蓮にもそれが聞こえたらしく、しまったー、という顔で赤くなっている。
「お盆、置いてこい」
「は? はいっ」
と慌てて、蓮はデスクにお茶を置き、お盆を部屋の隅の台に置いてきた。
「なんでしょう?」
と生真面目に訊いてくる。
いや、別に仕事を申しつけようってんじゃないんだが、と苦笑いしたあとで、蓮を抱き締めた。
「いや、ですから。
仕事中は……」
と言う蓮に、
「わかってる。
今だけだ」
と言い、逃げられないよう、腕の力を強くした。
そのうち、蓮も逃げようとするのをやめた。
蓮の髪のいい香りが鼻先でする。
学生時代から気が合って、というか、よく俺の面倒見てくれてたな、と脇田のことを思い出す。
無理やりこの会社に引っ張ってきて、秘書をやらせて、悪かった、とは思っていたが、それでも、自分の選択は間違ってはいないはずだと思っていた。
脇田も口ではなんだかんだ言いながら、楽しそうに秘書の仕事をやっていたし。
もし、嫌なら、自分が引き止めたところで、振り払って辞めるくらいの意志の強さは脇田にはあるから。
でも……。
「もしかしたら、今度は駄目かもな」
と呟く。
え? と蓮が自分を見上げたようだった。
その顔は今は見えないが、声色が心配そうだった。
「いや……なんでもない」
脇田が思ったより本気なら、ちょっと揉めそうだな、と思っていた。
自分が蓮に相手にされていないうちは、まだよかったのだろうが。
本来、天秤にかけるものではないのだが。
無理やり連れてきた脇田が離反するかもしれないとわかっていて、蓮を手に入れたことで。
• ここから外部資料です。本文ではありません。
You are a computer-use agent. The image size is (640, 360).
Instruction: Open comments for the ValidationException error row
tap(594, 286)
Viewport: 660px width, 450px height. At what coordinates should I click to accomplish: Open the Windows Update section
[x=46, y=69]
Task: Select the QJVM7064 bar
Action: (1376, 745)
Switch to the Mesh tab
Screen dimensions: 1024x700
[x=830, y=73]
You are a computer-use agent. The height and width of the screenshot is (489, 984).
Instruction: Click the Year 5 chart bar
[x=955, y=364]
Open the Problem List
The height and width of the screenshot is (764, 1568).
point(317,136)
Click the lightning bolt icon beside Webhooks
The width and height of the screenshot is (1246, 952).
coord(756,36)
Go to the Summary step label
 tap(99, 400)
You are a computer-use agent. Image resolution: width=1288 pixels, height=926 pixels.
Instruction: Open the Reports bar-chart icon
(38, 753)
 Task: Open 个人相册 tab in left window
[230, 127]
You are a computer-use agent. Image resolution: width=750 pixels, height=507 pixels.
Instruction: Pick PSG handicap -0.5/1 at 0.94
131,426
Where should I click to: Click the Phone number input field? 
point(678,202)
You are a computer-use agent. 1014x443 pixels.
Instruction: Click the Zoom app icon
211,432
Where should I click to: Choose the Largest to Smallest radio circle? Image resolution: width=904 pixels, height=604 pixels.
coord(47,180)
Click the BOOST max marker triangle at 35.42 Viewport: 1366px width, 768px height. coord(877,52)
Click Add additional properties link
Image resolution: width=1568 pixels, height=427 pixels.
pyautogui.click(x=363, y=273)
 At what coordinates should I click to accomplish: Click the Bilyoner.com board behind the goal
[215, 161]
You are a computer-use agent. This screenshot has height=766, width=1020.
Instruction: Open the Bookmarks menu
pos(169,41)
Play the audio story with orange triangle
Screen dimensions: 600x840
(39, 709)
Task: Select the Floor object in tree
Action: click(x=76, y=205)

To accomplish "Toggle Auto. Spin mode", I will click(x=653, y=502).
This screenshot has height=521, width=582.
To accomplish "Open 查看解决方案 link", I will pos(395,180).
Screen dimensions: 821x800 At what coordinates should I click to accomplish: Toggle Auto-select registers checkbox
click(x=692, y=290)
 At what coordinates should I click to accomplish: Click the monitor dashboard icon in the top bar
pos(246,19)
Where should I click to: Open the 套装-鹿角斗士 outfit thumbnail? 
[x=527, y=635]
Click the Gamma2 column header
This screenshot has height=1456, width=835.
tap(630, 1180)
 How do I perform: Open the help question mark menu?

なんだか、脇田と蓮を天秤にかけて、蓮を選んだみたいになってしまったのも問題だろう。
「一回だけ、キスしていいか?」
「はい?」
「そしたら、今日一日、頑張るから」
抱いていた手を離し、視線を蓮の位置まで下げて問うと、彼女は赤くなって言った。
「だから、わざわざ断らないでくださいって言――」
言い終わる前にキスしていた。
そう言うということは、いいんだろうと思って。
「愛してるよ、……蓮」
そう囁くと、蓮はもうこちらも見られないくらいに赤くなって俯いている。
なんでこんなに可愛いんだろうな、と思いながら、
「お前は言わないのか」
と訊くと、
「言えません」
と言ってくる。
「言え」
「言えませんっ」
「言え!
社長命令だ」
「ええっ?
じゃあ、会社辞めますっ」
「莫迦め、お前、派遣社員だろうが。
この会社、配属されてるだけじゃないか」
ああっ、そうだったーっ、という顔をし、
「じゃあ、派遣会社辞めます~っ」
と叫び出す。
「あのマンションの金、払えるのか?
俺は払わないぞ」
と言ってやると、蓮は、ぐっと詰まった。
あのマンションは蓮にとって、大事な自立の証のようだと気づいていた。
「ほら、言え。
『愛してる、渚』って」
言えるか~っ、という顔を蓮はしている。
「わかった。
じゃあ、お前の方からキスしてみろ」
「……自決してもいいですか?」
「追い詰められるな……。
何事もやってみなきゃわからんだろうが」
「偉く前向きな発言に聞こえるけど、違いますよっ?」
堪え切れなくなったらしい、葉子の笑い声が扉越しにもはっきりと聞こえてきた。